Adrenaline is no better than placebo?

In 1995, the first randomised, placebo-controlled study on use of adrenaline during resuscitation was carried out by Woodhouse et al. The study protocol stipulated that in the instance of a resuscitation according to the AHA guidelines the first two doses consist of a study preparation (10 mg adrenaline vs. placebo). Of 339 patients who were enrolled in this study, 94 received high-dose adrenaline. In this experimental group, there were no secondary survivors. 100 patients received placebo. Here also there were no secondary survivors. The largest group of patients (145 patients) were those resuscitated according to the AHA standard protocol, because doctors refused to administer any possible placebo.

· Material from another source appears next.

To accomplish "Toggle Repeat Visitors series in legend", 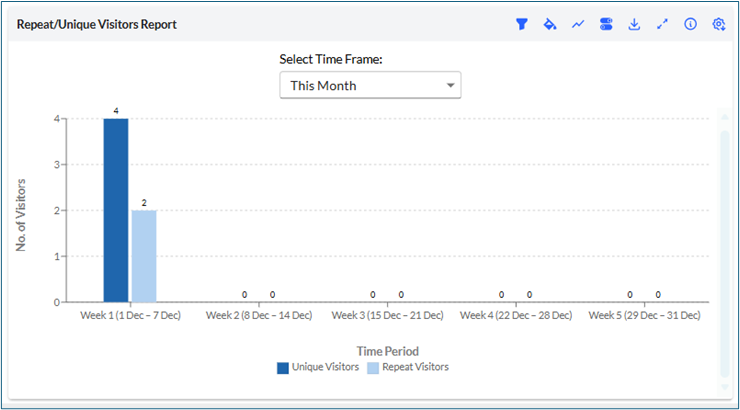I will coord(373,368).
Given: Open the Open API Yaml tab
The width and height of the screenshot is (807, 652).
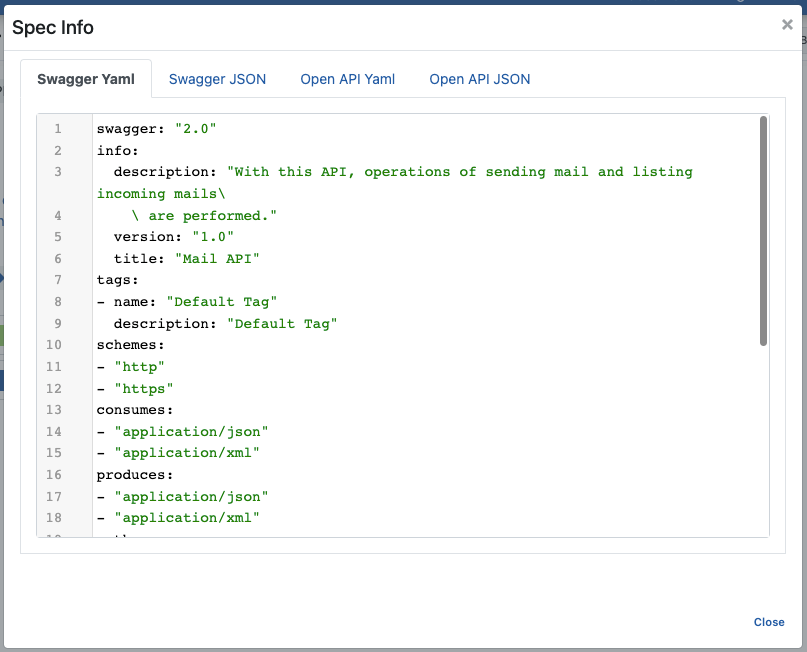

In this patient group, patients received 1 mg of adrenaline and there were only three secondary survivors. Such a study in Germany would for ethical reasons and drug laws not have been possible. It shows a pattern and creates doubt with regard to the effectiveness of adrenaline. The authors already ascribe a status for adrenaline akin to that described in the “Grandfather-Rule”: Grandpa may stay, even if he is no longer of any use…

What should the ideal resuscitation medication do?

  1. It should specifically narrow the peripheral vessels.
  2. It should increase the ejection fraction of the heart during mechanical chest compressions significantly.
  3. It should be easily controllable, but also act long enough.
  4. It should not provoke arrhythmias.
  5. It should definitely not increase oxygen demand.
  6. Effectiveness should be sufficiently proven.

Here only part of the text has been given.